What is expected:
Return verbatim the run of lines that opens with the line holding "Screen dimensions: 1245x592" and closes with the last line of the records.

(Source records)
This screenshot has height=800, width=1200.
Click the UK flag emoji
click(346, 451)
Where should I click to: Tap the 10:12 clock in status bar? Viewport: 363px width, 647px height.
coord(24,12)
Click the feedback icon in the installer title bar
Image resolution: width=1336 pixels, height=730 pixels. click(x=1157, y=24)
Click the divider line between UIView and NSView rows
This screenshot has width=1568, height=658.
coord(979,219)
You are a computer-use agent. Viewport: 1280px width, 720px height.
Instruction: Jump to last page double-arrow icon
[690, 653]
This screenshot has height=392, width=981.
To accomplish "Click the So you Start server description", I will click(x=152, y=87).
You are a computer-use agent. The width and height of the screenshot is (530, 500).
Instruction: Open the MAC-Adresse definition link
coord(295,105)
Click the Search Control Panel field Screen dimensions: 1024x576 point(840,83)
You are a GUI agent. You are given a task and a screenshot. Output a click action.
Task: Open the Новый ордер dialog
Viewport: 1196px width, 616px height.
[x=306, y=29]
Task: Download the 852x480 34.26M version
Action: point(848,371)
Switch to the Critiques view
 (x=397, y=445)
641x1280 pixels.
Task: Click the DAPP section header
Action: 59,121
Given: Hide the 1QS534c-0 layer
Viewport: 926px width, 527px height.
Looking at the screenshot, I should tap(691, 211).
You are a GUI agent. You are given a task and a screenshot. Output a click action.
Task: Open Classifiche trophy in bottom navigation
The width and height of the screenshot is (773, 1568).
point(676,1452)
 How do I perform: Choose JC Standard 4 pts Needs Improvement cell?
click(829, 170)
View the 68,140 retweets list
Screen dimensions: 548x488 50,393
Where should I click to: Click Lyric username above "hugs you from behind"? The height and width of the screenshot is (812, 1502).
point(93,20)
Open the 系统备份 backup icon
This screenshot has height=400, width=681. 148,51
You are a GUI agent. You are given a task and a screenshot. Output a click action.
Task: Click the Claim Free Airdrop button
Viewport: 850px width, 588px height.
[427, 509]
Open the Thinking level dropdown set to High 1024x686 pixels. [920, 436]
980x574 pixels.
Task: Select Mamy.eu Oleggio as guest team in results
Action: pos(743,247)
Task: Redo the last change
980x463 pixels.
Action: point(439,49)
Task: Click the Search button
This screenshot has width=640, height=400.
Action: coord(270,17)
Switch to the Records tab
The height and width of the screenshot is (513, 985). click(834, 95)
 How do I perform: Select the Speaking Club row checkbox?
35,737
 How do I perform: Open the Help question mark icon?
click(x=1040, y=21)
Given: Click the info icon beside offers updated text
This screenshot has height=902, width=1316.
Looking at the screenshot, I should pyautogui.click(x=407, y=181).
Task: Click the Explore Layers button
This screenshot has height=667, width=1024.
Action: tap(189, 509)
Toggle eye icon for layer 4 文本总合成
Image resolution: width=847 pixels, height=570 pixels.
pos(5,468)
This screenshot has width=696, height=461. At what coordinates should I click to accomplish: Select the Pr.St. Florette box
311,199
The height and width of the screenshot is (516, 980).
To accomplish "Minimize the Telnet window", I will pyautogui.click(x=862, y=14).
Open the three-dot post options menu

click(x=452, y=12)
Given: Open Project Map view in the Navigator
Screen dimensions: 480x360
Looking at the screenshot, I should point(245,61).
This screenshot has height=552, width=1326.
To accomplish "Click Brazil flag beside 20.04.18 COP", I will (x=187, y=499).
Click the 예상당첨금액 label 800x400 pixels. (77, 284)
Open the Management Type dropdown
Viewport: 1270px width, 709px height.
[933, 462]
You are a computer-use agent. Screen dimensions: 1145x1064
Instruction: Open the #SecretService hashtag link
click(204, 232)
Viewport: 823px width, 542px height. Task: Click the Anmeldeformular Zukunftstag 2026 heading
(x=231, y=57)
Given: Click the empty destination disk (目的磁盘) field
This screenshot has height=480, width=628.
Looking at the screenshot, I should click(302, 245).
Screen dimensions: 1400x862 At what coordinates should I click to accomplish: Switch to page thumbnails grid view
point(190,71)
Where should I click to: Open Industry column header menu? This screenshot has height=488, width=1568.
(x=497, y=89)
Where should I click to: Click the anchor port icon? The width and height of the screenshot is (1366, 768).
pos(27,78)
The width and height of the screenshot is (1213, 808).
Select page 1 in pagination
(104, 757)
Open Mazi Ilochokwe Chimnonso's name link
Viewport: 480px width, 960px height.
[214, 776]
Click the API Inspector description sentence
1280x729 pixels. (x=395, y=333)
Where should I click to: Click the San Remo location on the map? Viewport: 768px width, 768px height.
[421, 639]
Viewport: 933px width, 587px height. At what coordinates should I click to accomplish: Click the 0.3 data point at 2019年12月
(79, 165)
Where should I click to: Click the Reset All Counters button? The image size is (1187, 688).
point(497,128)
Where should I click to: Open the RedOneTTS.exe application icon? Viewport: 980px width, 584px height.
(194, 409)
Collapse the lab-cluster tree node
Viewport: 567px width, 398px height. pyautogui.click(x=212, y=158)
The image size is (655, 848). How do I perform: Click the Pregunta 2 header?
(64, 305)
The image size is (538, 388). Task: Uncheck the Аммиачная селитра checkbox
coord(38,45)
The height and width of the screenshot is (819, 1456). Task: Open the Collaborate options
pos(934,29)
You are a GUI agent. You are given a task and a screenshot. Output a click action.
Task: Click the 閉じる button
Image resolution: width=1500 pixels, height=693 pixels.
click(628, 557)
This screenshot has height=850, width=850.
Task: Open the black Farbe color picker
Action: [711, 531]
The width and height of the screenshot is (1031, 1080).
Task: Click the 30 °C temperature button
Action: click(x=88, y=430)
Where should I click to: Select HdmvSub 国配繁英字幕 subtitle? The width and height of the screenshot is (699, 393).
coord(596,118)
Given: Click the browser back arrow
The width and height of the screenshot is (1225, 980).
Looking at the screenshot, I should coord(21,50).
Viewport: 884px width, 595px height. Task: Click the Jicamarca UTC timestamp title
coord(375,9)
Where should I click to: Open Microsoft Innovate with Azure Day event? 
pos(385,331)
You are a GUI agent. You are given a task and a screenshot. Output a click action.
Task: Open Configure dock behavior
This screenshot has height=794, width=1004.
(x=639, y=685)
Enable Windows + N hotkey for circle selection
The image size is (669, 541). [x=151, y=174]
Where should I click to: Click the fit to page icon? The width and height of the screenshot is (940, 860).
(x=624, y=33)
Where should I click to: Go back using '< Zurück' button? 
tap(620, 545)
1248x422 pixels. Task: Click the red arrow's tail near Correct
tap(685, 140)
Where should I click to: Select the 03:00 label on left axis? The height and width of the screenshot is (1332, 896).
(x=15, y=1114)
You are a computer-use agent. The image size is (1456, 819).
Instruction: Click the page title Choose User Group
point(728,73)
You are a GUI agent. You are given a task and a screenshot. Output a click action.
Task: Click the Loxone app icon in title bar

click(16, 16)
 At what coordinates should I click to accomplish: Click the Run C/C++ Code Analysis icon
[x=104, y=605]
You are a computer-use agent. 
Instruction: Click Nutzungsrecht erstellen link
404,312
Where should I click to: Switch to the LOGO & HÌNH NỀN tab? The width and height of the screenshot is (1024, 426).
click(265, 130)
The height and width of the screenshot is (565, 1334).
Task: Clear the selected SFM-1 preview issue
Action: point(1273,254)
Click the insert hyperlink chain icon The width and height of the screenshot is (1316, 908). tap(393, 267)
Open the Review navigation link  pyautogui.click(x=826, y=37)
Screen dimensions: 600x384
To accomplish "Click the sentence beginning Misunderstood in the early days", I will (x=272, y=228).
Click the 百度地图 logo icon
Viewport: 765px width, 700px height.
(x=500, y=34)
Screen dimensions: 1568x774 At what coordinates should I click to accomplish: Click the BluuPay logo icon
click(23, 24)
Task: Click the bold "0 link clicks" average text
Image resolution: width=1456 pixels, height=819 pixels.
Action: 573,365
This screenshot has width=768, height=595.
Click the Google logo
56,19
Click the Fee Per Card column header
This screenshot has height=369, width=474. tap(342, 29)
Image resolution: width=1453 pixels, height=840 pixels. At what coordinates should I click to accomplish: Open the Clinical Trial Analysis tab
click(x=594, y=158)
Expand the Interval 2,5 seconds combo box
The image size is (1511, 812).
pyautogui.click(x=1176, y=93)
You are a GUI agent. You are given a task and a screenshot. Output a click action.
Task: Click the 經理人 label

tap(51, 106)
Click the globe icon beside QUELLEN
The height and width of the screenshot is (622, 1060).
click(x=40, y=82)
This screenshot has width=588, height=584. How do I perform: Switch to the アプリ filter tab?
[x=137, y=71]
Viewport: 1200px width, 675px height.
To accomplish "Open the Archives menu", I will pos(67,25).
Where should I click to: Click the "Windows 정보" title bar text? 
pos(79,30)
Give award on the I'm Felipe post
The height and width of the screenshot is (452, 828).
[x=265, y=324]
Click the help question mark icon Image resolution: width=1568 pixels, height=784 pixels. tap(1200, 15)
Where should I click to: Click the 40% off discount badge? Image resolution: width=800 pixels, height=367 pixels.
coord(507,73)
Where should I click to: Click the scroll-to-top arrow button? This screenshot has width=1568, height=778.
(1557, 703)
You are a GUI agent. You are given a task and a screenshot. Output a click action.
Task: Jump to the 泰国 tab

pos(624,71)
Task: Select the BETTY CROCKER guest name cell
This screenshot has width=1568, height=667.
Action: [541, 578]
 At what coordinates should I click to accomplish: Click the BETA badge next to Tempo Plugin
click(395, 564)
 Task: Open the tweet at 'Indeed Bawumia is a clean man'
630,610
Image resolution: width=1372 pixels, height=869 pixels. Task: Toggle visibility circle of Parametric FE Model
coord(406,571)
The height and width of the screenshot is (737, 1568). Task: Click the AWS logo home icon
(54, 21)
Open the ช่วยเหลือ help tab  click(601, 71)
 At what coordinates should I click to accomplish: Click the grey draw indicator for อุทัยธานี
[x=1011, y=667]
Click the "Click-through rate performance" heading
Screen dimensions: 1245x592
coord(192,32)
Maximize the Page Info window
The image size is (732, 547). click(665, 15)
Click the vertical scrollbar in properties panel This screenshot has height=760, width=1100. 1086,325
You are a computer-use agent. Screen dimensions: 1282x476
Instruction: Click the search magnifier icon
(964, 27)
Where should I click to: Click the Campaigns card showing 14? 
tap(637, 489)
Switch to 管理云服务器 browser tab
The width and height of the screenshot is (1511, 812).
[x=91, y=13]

Exercise output:
Screen dimensions: 1245x592
coord(192,32)
Maximize the Page Info window
The image size is (732, 547). click(665, 15)
Click the vertical scrollbar in properties panel This screenshot has height=760, width=1100. 1086,325
You are a computer-use agent. Screen dimensions: 1282x476
Instruction: Click the search magnifier icon
(964, 27)
Where should I click to: Click the Campaigns card showing 14? 
tap(637, 489)
Switch to 管理云服务器 browser tab
The width and height of the screenshot is (1511, 812).
[x=91, y=13]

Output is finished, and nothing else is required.